Approximately 50 first-year student sections, in a variety of departments across campus, will be offered in the fall.

“Any time you’re starting something new, especially something as big as going to a university, there are issues during the transition period,” said Director of First Year Experience Programs Deidre Sessoms. “Let’s face it, Sac State is a big school, so one of the most important things new students can do is to get connected to (and) become engaged in activities on campus.”

Sessoms said research shows students who take part in certain high impact practices, such as joining first-year seminar courses and learning communities, participating in service learning and engaging in the One Book program, graduate sooner and have better grades than students who do not.  

“Part of becoming an educated person and part of a liberal education is rubbing shoulders, visiting during office hours, getting involved in student activities (and) reading the campus newspaper,” Baird said. “Being involved with the major issues.” 

Baird, who taught the course twice beginning last fall, said there are several economic and political issues involving freshmen in today’s society, such as having a job and being forced to obtain a student loan. 

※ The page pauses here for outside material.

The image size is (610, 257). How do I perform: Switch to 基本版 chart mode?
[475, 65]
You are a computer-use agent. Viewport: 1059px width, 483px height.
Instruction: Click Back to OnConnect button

Baird said the class helps freshman understand the challenging maze of college life, including shortage of classes, cutbacks in faculty and staff and impacted majors, such as pre-nursing. 

“They’re paying much more (than ten years ago) and they’re getting less,” Baird said. “There are less options. There’s less people available. I feel bad about that.”

Baird said the students he encounters handle the issues with good humor, and are eager to adapt and take them on. 

Several activities in the class help freshmen become more integrated into college life, such as campus tours and attending plays. Others help build friendships through bowling or Peak Adventures activities.  

A first-year college experience survey conducted by the Office of Institutional Research in the spring found that 87 percent of respondents stated it was either “very easy” or “somewhat easy” to utilize campus services available to students. 

But only 54 percent of respondents said the same about managing their time effectively. 

The First-Year Seminar Program is part of the First-Year Experience Program, which aims to improve the retention and graduation rates of students.

The program consists of the seminar and several other courses. Co-curricular activities embedded in classes are designed to increase student engagement with the campus. Peer mentors attend courses with first-year students to provide personal, academic and advising support.

“If they want freshmen and transfer students to be successful, they need to give them information right away,” Baird said. “Treat them like adults (and) tell them the challenges.”